If you’ve been considering getting yourself an electric motorcycle or three-wheeler, and you’re in the U.S., there’s a provision in the text of the Build Back Better Act that you should know about. The BBBA officially passed the House of Representatives on November 19, 2021. At the time of writing on November 30, the BBBA is currently under consideration in the U.S. Senate, but has not yet gone up for a vote there. 

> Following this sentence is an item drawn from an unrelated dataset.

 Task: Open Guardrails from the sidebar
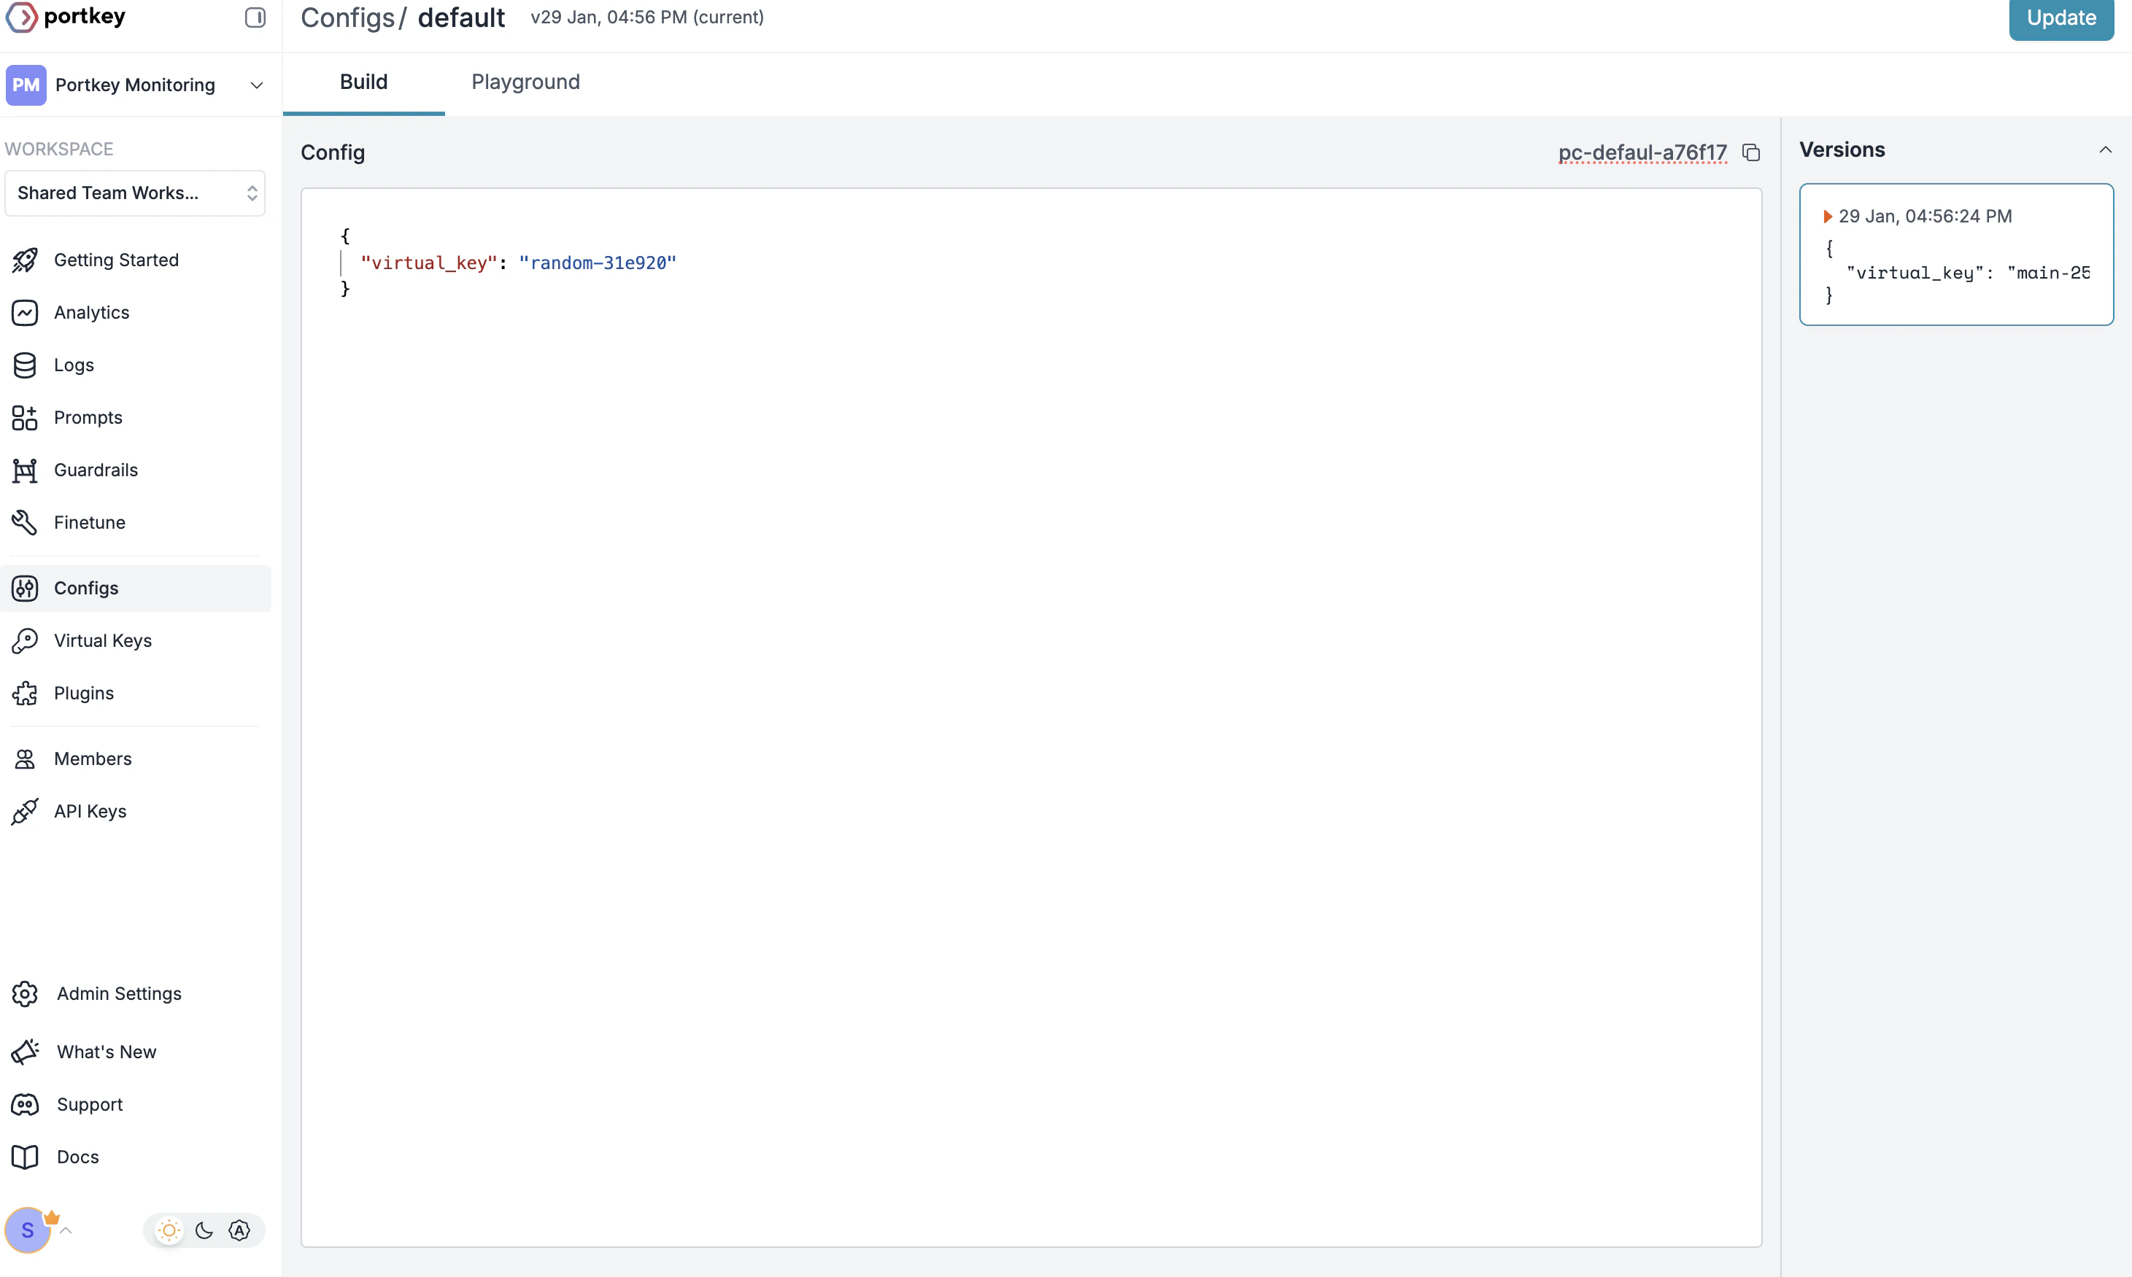coord(96,470)
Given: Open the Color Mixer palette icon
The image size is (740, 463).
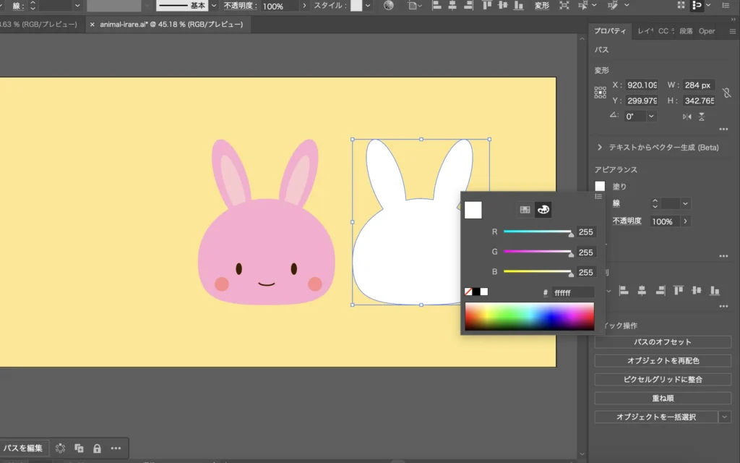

For those unfamiliar with the federal legislative process in the U.S., a bill must pass both the House and the Senate before it becomes a law. That means it could change in any number of ways prior to a Senate vote. This piece is written using the most up-to-date information we currently have, which could be superseded by new information in the future because we’re not fortune-tellers. 

That said, the BBBA as currently written includes a tax credit toward the purchase of qualifying two- or three-wheeled electric vehicles, of 30 percent of the purchase price, up to a credit of $7,500. What kinds of bikes qualify for this credit, you may wonder? For a start, no dirt bikes qualify—only motorcycles made “for use on public streets, roads, and highways” make the grade. Additionally, qualifying vehicles must be capable of achieving speeds of at least 45 miles per hour, and be powered by a 2.5kWh or greater battery.  

Unfortunately, that also means that low-speed electric motorbikes (and scooters) do not meet the criteria for this credit. For example, if you live in a city and only need a low-speed electric scooter for your regular commuting and errands, the BBBA as currently written won’t apply to your use case. Additionally, while a $7,500 tax credit sounds sweet, your electric motorbike purchase must cost at least $25,000 to hit that ceiling. Still, getting the electric bike you want and also getting some amount of money back in your pocket after purchase is definitely no bad thing. 

Various criteria, such as a taxpayer’s modified adjusted gross income, can also affect the available tax credit offered. If married taxpayers paying jointly make over $500,000 in a year, or $250,000 if filing as single taxpayers, the credit goes away completely. 

Whether the BBBA will pass the Senate as currently written is a subject well outside the scope of this piece. How and whether it will affect riders going forward depends on whether the current text becomes law. We’ll keep you updated as and when we know more. The full text of the BBBA can be found in our Sources if you want to read it for yourself.